*What the task asks*
Search the data for the string "computer" and extract every line where it appears.

*Records*
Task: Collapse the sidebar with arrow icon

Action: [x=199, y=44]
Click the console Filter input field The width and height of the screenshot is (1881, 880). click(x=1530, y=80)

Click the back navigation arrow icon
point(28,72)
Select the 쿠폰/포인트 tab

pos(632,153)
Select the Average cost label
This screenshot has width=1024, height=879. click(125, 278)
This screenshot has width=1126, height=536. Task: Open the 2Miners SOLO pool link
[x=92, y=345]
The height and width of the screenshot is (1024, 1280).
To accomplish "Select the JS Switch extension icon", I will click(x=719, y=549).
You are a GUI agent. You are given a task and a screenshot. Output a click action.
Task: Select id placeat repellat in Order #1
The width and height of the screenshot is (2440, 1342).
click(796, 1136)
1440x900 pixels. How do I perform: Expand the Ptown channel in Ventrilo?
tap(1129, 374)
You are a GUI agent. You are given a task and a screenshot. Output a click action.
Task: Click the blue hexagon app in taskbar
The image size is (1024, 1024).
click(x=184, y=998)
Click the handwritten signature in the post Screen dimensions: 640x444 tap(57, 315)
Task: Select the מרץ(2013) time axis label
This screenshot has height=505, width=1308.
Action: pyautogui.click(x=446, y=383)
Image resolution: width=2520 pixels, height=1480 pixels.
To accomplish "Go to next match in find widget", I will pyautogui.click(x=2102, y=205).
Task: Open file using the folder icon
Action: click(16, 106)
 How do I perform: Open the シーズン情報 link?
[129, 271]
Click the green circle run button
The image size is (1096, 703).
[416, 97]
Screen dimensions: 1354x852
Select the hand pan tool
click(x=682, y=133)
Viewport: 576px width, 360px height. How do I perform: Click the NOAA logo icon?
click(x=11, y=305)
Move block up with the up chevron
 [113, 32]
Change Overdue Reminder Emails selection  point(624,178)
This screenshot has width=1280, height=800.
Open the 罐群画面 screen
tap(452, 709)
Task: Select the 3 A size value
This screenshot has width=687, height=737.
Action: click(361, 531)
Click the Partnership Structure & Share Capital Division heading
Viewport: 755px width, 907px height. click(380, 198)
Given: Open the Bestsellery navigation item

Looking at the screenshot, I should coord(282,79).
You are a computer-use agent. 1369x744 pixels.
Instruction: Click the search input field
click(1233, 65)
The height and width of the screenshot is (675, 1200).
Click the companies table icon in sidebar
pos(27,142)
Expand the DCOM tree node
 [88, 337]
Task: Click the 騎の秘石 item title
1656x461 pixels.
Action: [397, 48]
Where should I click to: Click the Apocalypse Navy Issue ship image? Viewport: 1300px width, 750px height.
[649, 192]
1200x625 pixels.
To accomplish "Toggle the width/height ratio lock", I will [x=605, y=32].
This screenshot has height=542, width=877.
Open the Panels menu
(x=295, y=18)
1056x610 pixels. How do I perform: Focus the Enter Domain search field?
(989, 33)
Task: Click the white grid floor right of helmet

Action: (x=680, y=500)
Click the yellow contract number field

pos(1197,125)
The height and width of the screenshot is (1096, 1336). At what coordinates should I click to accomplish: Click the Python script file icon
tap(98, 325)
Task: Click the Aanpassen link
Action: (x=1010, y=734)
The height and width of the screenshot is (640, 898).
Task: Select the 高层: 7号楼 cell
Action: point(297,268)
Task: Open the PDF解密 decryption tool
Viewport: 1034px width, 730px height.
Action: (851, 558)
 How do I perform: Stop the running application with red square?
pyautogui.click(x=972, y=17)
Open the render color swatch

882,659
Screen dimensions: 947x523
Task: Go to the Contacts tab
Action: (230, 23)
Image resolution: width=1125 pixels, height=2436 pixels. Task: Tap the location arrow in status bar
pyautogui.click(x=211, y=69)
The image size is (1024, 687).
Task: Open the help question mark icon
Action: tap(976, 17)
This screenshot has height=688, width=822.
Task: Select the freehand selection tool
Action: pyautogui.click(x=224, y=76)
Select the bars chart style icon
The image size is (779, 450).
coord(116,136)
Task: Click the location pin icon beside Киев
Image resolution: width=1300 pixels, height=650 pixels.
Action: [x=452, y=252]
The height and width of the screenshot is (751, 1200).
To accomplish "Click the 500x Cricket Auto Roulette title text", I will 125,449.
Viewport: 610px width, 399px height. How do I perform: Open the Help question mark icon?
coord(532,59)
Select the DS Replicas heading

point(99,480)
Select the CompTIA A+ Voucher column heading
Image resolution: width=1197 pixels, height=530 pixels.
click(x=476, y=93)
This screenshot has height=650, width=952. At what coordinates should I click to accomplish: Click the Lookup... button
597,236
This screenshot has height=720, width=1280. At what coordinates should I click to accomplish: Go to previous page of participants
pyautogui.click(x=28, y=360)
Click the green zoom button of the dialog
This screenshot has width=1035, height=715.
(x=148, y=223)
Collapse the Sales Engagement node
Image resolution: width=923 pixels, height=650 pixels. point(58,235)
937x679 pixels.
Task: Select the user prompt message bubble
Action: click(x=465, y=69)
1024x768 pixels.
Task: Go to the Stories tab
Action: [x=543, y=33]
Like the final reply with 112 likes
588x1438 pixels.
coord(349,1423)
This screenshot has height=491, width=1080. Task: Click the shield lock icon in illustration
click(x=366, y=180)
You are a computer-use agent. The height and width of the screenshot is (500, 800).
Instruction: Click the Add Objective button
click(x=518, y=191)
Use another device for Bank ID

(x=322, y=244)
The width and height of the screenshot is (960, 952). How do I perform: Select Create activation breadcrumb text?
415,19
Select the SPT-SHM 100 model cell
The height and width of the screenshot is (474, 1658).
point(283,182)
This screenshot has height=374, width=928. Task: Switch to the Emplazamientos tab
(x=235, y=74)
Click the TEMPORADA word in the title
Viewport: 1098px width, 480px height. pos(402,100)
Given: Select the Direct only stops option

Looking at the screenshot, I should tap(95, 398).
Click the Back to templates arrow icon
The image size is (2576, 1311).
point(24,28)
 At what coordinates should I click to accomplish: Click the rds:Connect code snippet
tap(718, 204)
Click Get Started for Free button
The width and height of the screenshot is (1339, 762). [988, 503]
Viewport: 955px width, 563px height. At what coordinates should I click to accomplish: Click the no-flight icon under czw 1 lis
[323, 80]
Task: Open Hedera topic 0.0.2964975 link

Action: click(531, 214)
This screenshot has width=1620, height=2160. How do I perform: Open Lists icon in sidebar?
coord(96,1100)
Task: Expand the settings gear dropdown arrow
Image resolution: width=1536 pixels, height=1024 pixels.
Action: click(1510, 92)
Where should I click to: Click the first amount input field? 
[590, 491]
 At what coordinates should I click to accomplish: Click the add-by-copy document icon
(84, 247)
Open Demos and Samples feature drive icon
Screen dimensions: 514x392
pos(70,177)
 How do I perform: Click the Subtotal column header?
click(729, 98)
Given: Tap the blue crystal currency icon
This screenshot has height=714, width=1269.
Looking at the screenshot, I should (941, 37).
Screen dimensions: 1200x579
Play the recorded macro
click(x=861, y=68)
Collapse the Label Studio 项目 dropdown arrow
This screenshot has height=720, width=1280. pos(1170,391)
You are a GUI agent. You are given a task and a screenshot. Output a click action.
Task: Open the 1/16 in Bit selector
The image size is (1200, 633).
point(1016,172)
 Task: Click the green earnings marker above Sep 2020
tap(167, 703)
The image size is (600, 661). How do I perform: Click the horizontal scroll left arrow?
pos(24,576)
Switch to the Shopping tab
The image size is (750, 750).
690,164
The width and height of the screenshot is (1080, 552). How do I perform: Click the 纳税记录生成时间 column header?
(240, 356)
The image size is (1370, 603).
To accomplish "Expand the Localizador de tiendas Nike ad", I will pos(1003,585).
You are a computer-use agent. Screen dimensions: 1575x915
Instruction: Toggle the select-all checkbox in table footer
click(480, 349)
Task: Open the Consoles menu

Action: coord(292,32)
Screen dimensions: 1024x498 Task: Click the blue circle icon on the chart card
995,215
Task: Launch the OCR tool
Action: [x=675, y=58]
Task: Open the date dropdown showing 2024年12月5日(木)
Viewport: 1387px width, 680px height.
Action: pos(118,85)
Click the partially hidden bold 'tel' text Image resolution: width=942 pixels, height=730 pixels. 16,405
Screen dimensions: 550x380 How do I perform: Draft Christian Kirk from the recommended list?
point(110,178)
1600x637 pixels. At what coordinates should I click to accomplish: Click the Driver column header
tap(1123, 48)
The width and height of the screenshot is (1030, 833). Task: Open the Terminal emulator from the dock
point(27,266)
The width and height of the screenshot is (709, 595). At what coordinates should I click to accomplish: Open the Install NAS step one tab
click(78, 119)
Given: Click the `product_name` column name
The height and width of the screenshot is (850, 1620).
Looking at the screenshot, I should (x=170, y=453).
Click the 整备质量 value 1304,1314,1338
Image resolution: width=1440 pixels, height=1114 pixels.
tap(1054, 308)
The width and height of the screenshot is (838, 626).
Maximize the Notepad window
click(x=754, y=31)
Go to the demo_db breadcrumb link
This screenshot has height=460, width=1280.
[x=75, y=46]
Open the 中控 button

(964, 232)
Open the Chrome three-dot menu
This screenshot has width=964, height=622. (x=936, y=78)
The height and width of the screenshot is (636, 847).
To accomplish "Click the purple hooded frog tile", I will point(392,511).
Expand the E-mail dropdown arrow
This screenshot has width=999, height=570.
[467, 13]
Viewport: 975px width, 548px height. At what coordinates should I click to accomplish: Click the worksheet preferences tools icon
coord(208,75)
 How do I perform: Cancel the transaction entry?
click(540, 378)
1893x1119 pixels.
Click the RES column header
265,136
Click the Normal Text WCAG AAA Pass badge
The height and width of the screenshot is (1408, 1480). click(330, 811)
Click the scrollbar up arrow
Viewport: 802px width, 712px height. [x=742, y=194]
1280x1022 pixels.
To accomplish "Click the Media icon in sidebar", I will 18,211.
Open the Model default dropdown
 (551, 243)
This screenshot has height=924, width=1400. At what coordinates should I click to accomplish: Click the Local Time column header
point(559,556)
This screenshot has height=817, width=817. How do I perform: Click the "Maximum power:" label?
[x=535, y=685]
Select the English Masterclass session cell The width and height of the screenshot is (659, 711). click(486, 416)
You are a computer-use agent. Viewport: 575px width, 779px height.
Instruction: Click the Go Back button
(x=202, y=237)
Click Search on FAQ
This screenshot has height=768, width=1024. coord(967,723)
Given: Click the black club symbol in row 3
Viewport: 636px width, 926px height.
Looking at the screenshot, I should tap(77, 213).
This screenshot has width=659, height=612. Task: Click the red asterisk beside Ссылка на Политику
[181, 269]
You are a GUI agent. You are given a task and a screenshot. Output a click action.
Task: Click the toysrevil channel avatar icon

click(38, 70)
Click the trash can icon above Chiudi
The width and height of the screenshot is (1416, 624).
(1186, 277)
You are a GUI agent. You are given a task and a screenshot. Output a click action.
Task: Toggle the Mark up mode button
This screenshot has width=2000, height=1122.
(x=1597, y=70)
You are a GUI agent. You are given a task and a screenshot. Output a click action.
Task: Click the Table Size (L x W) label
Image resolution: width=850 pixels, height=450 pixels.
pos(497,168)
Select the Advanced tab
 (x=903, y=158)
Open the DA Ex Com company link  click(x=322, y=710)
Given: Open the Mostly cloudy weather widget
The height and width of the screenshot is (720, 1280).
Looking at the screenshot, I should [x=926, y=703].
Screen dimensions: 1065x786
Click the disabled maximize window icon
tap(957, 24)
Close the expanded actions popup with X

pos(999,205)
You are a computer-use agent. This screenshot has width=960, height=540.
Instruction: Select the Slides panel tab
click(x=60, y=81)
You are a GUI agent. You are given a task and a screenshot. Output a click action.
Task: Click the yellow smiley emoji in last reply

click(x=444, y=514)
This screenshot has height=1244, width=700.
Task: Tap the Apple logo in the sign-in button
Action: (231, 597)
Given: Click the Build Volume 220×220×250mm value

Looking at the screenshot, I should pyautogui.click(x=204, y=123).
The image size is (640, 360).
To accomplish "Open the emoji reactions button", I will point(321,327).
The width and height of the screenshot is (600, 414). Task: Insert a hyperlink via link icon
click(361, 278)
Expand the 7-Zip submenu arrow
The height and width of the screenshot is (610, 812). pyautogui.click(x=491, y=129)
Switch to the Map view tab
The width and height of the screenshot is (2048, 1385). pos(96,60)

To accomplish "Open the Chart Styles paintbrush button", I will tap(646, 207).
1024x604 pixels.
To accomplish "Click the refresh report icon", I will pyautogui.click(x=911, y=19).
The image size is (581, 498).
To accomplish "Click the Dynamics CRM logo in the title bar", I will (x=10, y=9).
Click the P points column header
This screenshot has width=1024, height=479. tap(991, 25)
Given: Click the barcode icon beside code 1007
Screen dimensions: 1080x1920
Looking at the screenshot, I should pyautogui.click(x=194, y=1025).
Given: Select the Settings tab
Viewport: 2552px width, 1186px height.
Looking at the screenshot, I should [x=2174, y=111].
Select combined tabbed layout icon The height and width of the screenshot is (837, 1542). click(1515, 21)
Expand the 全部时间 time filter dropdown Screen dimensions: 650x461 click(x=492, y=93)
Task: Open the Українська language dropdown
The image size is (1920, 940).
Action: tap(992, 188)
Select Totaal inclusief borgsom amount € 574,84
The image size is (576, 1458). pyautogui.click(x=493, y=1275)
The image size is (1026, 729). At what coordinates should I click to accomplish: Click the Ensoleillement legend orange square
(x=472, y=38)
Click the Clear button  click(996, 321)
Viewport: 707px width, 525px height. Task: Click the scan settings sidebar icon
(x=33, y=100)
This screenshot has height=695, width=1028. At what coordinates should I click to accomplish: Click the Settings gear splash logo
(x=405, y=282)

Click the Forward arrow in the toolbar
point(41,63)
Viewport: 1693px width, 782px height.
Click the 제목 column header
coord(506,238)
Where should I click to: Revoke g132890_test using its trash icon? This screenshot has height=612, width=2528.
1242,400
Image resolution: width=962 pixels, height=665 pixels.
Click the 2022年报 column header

*Solution to this exercise*
You are a computer-use agent. 1369x744 pixels.
You are a computer-use agent. The height and width of the screenshot is (500, 800).
You are a computer-use agent. Screen dimensions: 1575x915
You are a computer-use agent. Viewport: 575px width, 779px height.
You are a computer-use agent. This screenshot has width=960, height=540.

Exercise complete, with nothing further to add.